「スクールアタック・シンドローム」

スクールアタック・シンドローム (新潮文庫)

スクールアタック・シンドローム (新潮文庫)

なぜかすごく、キた。私の中で、キた。ひさびさに、キた。ああ、舞城王太郎に私が求めているのはこういうものなんだ、なんて錯覚してしまうほどに。
つい最近、「みんな元気。」で首を傾げたばかりだというのに(だって訳わかんない)、迷わず手に取った今作ではビックリするほどハマっちゃったりしちゃって。自分自身のこのふり幅は何なんだ。描かれている世界がそんなに違うとは思えないのに。まあ正直、今回の収録作だって訳わかんないといえば訳わかんないんだけど、でも真っ当に一本筋が通ってるって言うか。そういうところが真人間な私は惹かれるのだろうか。前作だってちゃんと筋は通ってるハズなのに、どうもそれが私とズレていたのかなあ。
ぐいぐい引きずられる文体は相変わらずで、描かれている世界も相変わらずで、でもって描写力は相変わらず圧倒的で、出てくるキャラクターも相変わらずハチャメチャで、だというのに、だからこそ、私は舞城作品を読むのをやめられないんだ、きっと。

で、表題作。何でこんなに気に入ったのか、今となってはよくわからない…かも。読み返すとまた違った印象を抱きそうな気がする。だけどただ、いいな、と思ったのだ。漠然と。読み終えたときに満足感があったのだ。何となく。

「我が家のトトロ」もかなり好きな作品。氏の作品の中では、ある意味異色とも言えるほどに「ほのぼの」感が漂っている気がする。レスカに会いたい。寓話だとわかっていても。レスカに会ってみたい。

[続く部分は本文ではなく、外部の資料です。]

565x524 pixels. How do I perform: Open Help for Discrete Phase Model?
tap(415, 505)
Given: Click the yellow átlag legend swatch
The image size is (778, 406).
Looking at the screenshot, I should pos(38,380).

ソマリア・サッチ・ア・スイートハート」は、今回の収録作の中では一番舞城っぽい、かな。文庫用に書き下ろしということで、最新作、なのかしら? 相変わらず描かれているのは結構キツイ世界なのに、でも読めてしまう。極限状態の愛っていうのは、どうしてこんなにまっすぐに届くのだろう。不思議だ。うかつにもちょっとじーんとしてしまいそうだったではないか。

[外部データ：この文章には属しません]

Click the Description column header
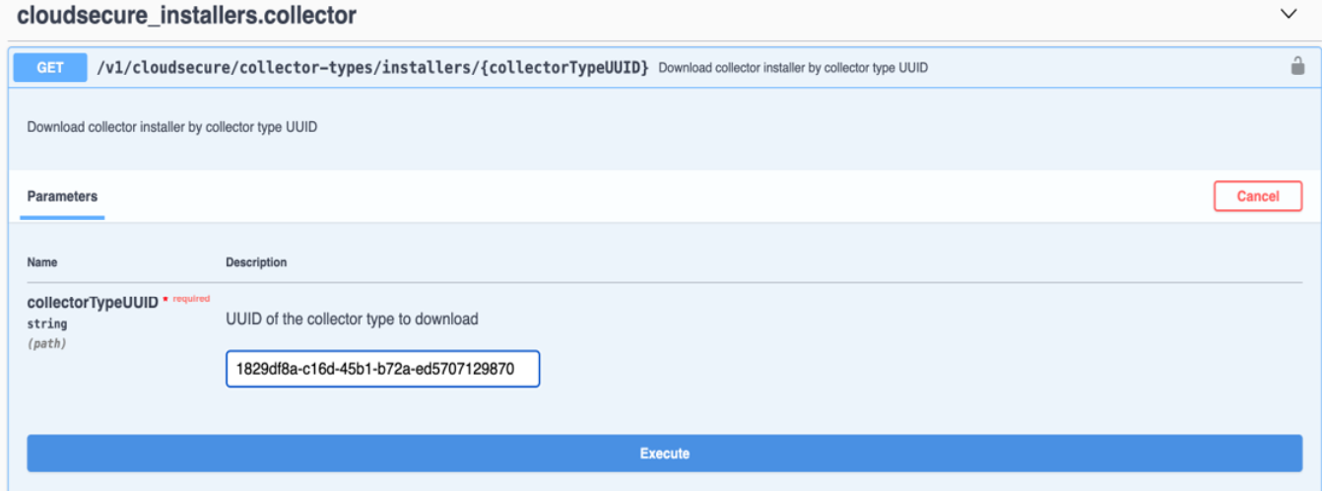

本作に収められているのは、ただひたすらに愛につらぬかれた作品。舞城作品はいつもそうだけれど、でもいつも以上にその愛を感じた作品たち。だからこそ、私自身にとってもなぜだか愛しく感じられるのかもしれない。舞城氏の本を読み返そうというスタンスは基本的にないのだけれど、本作はもしかしたら、ふと再度手に取ることがあるかもしれない。そんな予感。